The gist of Hanania's argument is that, by effectively disenfranchising millions of Republican voters in deep blue states, while disproportionately amplifying the preferences of voters in the declining Midwest, the Electoral College is incentivizing the GOP to cater to older (hence, more change-resistant), less-educated, and more passive voters than it otherwise would.

Two passages should suffice to get this point across. First, here is how more educated, younger, more dynamic voters from "blue states" end up getting ignored:
People usually think of the senate and electoral college in terms of how much voice they give to conservatives versus liberals, or rural versus urban residents. Yet these institutions also change the balance of power within our two major political tribes.

Consider that in 2020, the state that provided the most votes to Trump wasn’t Florida or Texas, but California. Trump got more votes in New York than Nebraska, Idaho, West Virginia, Montana, South Dakota, North Dakota, Wyoming, and Alaska combined.

...

[T]he bulk of right-wing voters in blue states aren’t WSJ writers or tech visionaries but regular Americans who don’t want to ban abortion but dislike crime and wokeness and want lower taxes. It is they who are most disenfranchised by the electoral college, and the fact that Republicans don’t feel the need to appeal to them stops their numbers from expanding. [bold added]
And second, with the continued decline of the Rust Belt, the type of voters there has been changing:
I think the outsized role that the Midwest now plays in our politics due to electoral college considerations has been a quite negative development. This is a region that is conservative in the worst sense. As the US deindustrialized, many people moved to areas with nicer weather and better economic opportunities. The ones who stayed in places like Michigan and Wisconsin are disproportionately passive and want to be taken care of. If there was no electoral college, then a citizen moving from Wisconsin to Texas doesn’t make his vote less valuable. But as things stand, he ceases to matter in presidential elections, and candidates continue to court his poorer and less ambitious brother who stayed home.
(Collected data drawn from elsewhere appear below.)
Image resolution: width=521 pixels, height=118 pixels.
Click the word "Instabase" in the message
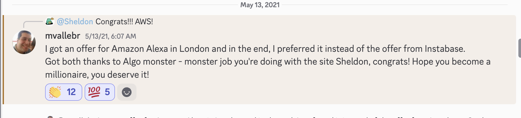tap(444, 49)
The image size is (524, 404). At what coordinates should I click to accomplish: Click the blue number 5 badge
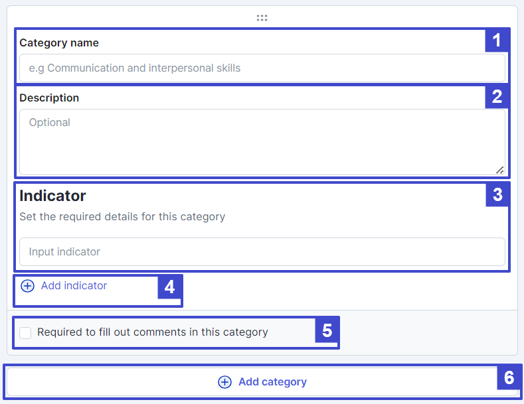click(x=327, y=330)
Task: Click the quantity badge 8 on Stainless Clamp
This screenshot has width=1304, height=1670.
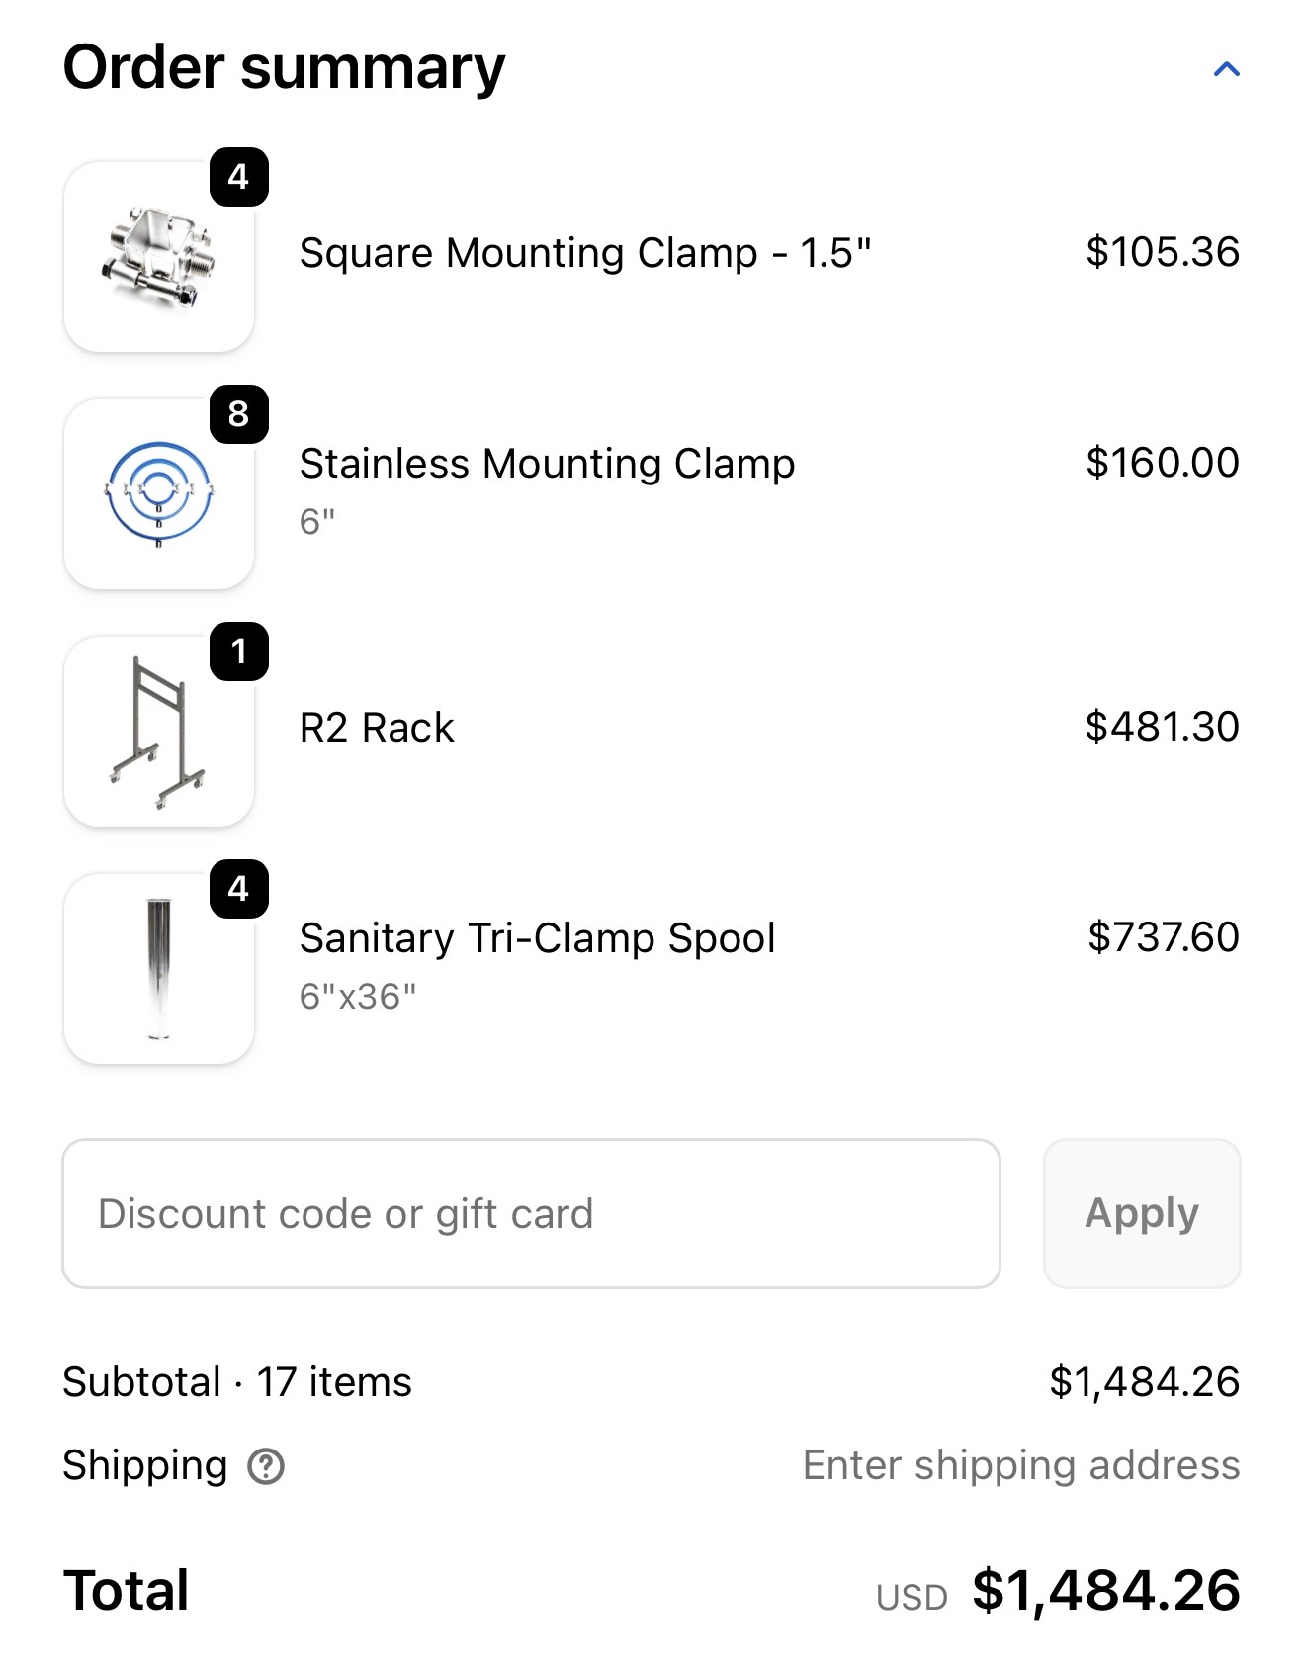Action: coord(239,414)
Republicans in the Trump era have been losing ground in states that are younger and more dynamic like Colorado, Arizona, Georgia, and Virginia, which ironically grew in the first place due to a history of conservative economic policies, while gaining ground in the Midwest, turning former blue states into swing states (Michigan, Wisconsin, and Pennsylvania), and what were previously swing states reliably red (Ohio and Iowa). Florida is one major exception as a state that has done well while trending red instead of blue. [bold added]
These are good observations, but as much as I wish the GOP (or either party, really) gave a fig about voters like me, I have serious reservations about ditching the Electoral College.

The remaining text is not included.